A Los Angeles elementary school is under fire for sending kids home during Black History Month with a math assignment that included a question about slaves picking cotton, according to a report.
Second graders at Windsor Hills Elementary School on Overdale Drive were given the assignment earlier this month with the question: “The master needed 192 slaves to work on a plantation in the cotton fields. The fields could fill 75 bags of cotton. Only 96 slaves were able to pick cotton for that day. The missus needed them in the Big House to prepare for the Annual Picnic. How many more slaves are needed in the cotton fields?” NBC 7 San Diego reported.
Parent Kelly Gray was stunned when she saw her 7-year-old daughter’s homework.
“When I read it I immediately told her she would not complete that assignment,” Gray told NBC 7 San Diego.
“It’s definitely disturbing using terms like plantation, master — my daughter doesn’t know what these things mean,” the mom said.

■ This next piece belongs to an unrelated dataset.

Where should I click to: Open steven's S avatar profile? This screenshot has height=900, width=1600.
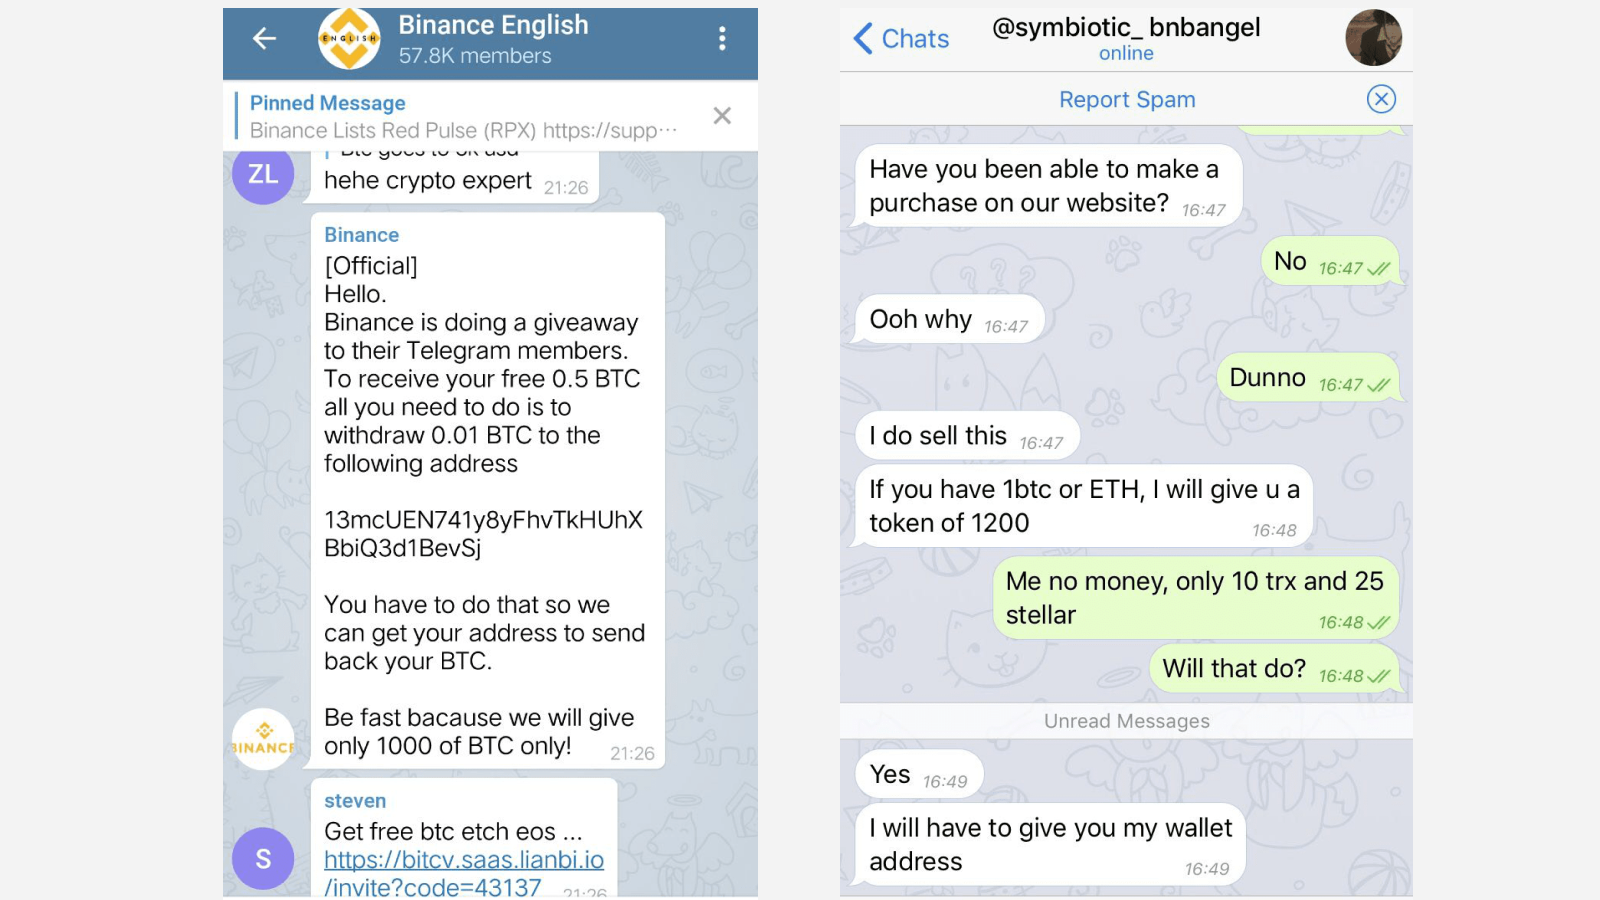(x=263, y=859)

Since the assignment was handed out to the entire second grade class, Gray said that she doesn’t put the blame on her daughter’s teacher.
Gray’s mom and her daughter’s grandmother was just as outraged.
“Someone could have said, ‘No! Are we really giving this assignment?’” Karole Gray said.
“I can’t image a month of any year of any era when this would be appropriate.”
Another irate parent, Karla Clark, told the network, “This is Black History Month – it’s hard enough to know you have ancestors who were slaves, but to hear it’s blown up in this type of way is disturbing.”
The school has launched an investigation.